Una tercera parte de nuestra masa corporal, esa que indica la obesidad o delgadez de una persona, es heredada de los padres, según un estudio publicado hoy en la revista Economics and Human Biology.
Entre el 35 y 40 por ciento del índice de masa corporal (IMC) se adquiere de los progenitores, sin embargo, en el caso de los niños obesos, esa proporción aumenta hasta un 60 por ciento, explican los autores, de la Universidad de Sussex, en Estados Unidos.

Con datos sobre la estatura y el peso de 100 mil infantes y sus padres procedentes de Reino Unido, Estados Unidos, China, Indonesia, España y México, los científicos comprobaron que la transmisión inter-generacional del IMC es constante y un 20 por ciento del mismo corresponde a cada progenitor.

El patrón de resultados es muy uniforme en todos los países, independientemente de su nivel de desarrollo económico, grado de industrialización o tipo de economía, explicó Peter Dolton, autor principal.

Nuestra evidencia proviene de los datos de arrastre de todo el mundo con patrones muy diversos de nutrición y obesidad, tanto de una de las poblaciones más obesas como la de Estados Unidos, así como en dos donde es más baja: China e Indonesia.

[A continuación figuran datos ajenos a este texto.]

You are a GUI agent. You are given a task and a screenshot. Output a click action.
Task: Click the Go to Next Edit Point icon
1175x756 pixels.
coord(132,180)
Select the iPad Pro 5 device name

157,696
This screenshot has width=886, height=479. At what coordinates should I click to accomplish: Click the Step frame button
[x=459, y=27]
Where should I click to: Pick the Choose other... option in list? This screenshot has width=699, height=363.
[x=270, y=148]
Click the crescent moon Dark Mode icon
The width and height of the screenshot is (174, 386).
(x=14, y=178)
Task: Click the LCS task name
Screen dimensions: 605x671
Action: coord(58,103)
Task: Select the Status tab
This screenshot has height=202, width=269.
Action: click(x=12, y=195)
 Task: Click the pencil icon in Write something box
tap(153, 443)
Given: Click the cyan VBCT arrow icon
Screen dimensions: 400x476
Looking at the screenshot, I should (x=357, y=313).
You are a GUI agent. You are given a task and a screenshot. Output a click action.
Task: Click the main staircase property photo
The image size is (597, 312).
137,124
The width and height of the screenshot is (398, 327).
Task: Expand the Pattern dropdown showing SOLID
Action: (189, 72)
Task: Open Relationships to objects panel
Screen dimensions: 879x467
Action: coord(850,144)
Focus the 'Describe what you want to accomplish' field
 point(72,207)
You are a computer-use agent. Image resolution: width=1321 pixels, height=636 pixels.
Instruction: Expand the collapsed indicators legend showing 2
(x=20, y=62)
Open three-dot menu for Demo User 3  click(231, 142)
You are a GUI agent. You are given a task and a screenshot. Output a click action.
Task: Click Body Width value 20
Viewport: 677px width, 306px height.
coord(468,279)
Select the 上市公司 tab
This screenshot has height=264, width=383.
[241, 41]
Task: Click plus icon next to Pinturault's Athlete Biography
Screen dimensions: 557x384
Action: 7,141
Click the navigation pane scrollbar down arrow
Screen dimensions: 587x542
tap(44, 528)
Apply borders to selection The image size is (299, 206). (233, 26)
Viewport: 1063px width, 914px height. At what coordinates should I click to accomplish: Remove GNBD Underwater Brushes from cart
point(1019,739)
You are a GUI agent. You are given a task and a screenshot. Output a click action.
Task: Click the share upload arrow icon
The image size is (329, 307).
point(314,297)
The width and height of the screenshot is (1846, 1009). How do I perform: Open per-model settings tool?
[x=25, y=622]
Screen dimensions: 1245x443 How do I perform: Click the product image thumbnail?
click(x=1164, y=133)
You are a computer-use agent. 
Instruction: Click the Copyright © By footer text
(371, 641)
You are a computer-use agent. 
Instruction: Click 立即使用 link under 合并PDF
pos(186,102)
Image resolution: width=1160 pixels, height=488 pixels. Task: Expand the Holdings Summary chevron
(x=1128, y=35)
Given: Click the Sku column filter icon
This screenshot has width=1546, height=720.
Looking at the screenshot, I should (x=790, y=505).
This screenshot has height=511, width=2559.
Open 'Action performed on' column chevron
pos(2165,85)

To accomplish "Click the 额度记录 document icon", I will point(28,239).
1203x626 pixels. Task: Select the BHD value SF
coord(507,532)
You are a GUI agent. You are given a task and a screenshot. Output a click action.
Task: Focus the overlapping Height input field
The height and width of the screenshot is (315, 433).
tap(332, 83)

Esto ofrece una visión importante de cómo la obesidad se transmite de una generación a otra de forma similar en unos países y otros, subrayó.

El estudio también muestra cómo el efecto del IMC de los padres sobre sus descendientes depende de cuál sea el del niño.

De esta manera observaron en todas las poblaciones estudiadas que el ‘efecto parental’ era más bajo para los niños más delgados y más alto para los niños más obesos.

Mientras que en un niño más delgado sólo el 10 por ciento de su IMC procedía de su madre y otro 10 por ciento al del padre, en niños obesos esa transmisión era cercana al 30 por ciento en cada progenitor, explica el artículo.

Esto demuestra que los hijos de padres obesos son mucho más propensos a ser ellos mismos obesos cuando crecen, ya que el efecto de los padres es más del doble para los niños más obesos que para los niños más delgados.

Unos hallazgos que, para este experto, tiene consecuencias a largo plazo para la salud de los niños. Debería servir para reflexionar sobre en qué medida la obesidad es el resultado de factores familiares y una herencia genética, en lugar de decisiones individuales, destaca.